Gourc at BNP Paribas agrees that the social bond market is ready for growth. “Before the crisis, a lot of investors were saying that they were increasing their social bond holdings but that they could not create dedicated funds until there was a decent volume of supply,” she says. “But now there is a bigger focus on the social bond market than we have ever seen before.”

“These types of instruments are having their day now, and the societal issues we are facing are what they were designed for,” says Simon Bond, director of responsible investment portfolio management at Columbia Threadneedle Investments in London.

“We now need to see this widened out beyond supranationals and agencies,” says Bond, who is calling for all issuers to consider social bonds, including banks, sovereigns and local authorities. 

Bond says the reason social bonds have been slower in their development than green bonds is the issue around measuring their impact.

“The environment is much easier to measure,” says Bond. “In the green bond market, we talk about carbon emissions.

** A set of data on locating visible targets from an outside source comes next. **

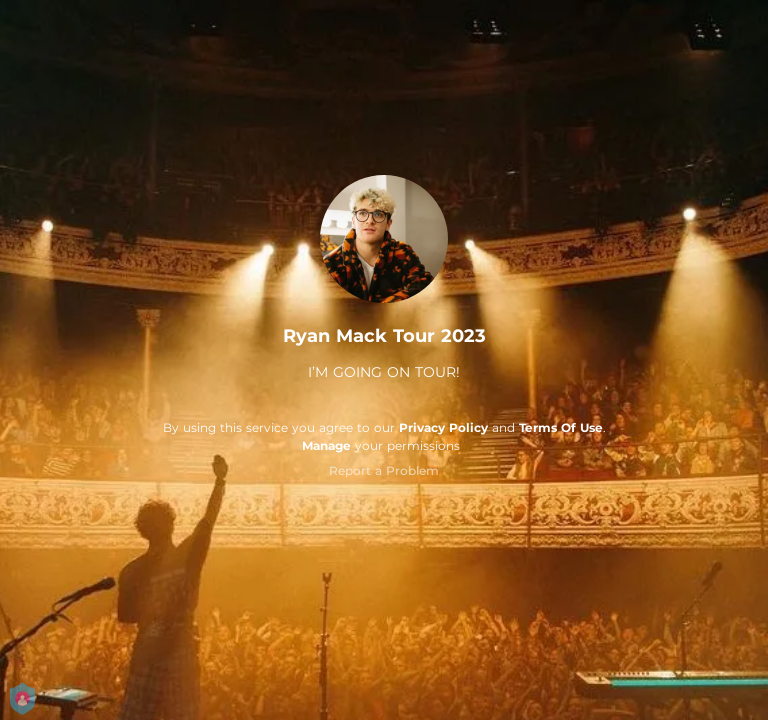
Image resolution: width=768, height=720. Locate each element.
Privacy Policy (443, 427)
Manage (326, 445)
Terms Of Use (561, 427)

The social equivalent of that is more difficult to measure. But one consistent thing to look at with social bonds is the measurement of people. This might mean patients, students, tenants or customers.”

Another incentive for issuers to consider social bonds is the premium they offer over conventional bonds.

“We have seen social bonds, in particular those related to Covid-19, that have been met with unprecedented demand,” says Blandin. “When you have an order book which is so massively oversubscribed, that gives issuers pricing power.”

“But because we have gone through a period of such spread tightening over the past few weeks, due to the ECB being active in the secondary market, it is impossible to put a number on how may basis points an issuer can save. But I am absolutely convinced that there is a pricing advantage.”

“Investors want to be involved,” says Benjamin De Forton, an SSA DCM banker at BNP Paribas in London. “The sizes of the order books are massive, new issue premiums are small and they are performing in the secondary market. The Covid-19 crisis is touching everyone.”